Malgré la difficulté à obtenir des informations à ce sujet, on apprenait que la Procureure Générale, supérieure hiérarchique des trois procureurs de la République en Limousin, informée de ces propos inappropriés, lui renouvellait sa confiance professionnelle mais lui avait tout de même adressé un avertissement disciplinaire.
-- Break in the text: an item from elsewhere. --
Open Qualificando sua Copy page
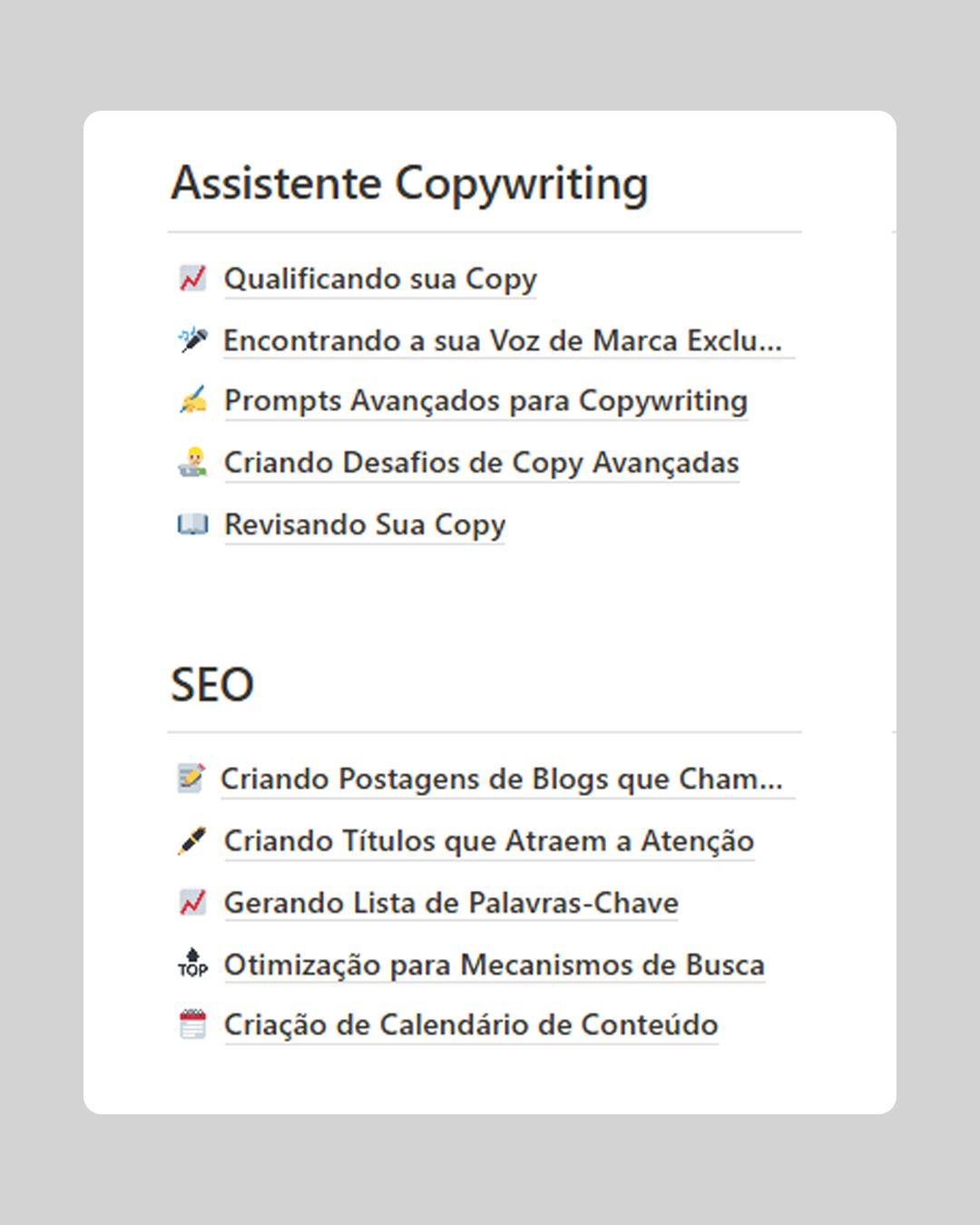 [380, 279]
Pour son avocat, Olivier Morice, Baptiste Porcher avait regretté ces propos inappropriés et pris acte de cet avertissement "il en a tenu compte, il a changé totalement de registre, il n'y a plus eu après ces faits d'il y a deux ans d'accusation de cette nature portée contre lui. Qu'il soit sanctionné pour ces propos déplacés, soit, mais pas pour plus". Il conteste l'examplarité de la sanction demandée", à savoir une mutation et le retrait de sa fonction de procureur de la République "ou alors, il faut aussi poursuivre le Garde des sceaux, Eric Dupont-Moretti !"
La sévérité de la sanction demandée par le directeur des services judiciaires devant le Conseil Supérieur de la Magistrature se justifie pour ce dernier sur le caractère répétitif des allégations dans son service, créant une ambiance sexiste. Selon nos informations, l'attention de Baptiste Porcher aurait déjà été attirée lors de ses précédentes fonctions à Laons (28) sur le malaise que pouvait créer son humour grivois et autres blagues salaces.
Le Conseil Supérieur de la Magistrature rendra sa décision le 12 mars prochain. Un avis consultatif soumis au Garde des Sceaux, Eric Dupont-Moretti, seul à prononcer une sanction, ou pas.
Un climat délétère constaté dans beaucoup de milieux professionnels
Pour Alexandra Nicolay, magistrate et membre de l'USM - Union Syndicale des Magistrats, "l'exemplarité ne vient déjà pas de nos plus hautes instances représentatives, comme l'Assemblée nationale ou le Sénat, où des députées sont régulièrement critiquées par leurs collègues hommes pour leur tenue vestimentaire, le niveau de leur voix ou par d'autre propos autrement plus déplacé".
Pour le vice-président de France victimes 87 "c'est le moment d'en sortir et il est grand temps qu'on en sorte, on ne peut pas demander à des victimes de parler de leur ressenti et de leur malaise et faire comme si cela n'existait pas. Aujourd'hui on attend, même à la machine à café, une certaine retenue ou une certaine pudeur là où il y a encore quelques années on ne se posait pas toutes ces questions "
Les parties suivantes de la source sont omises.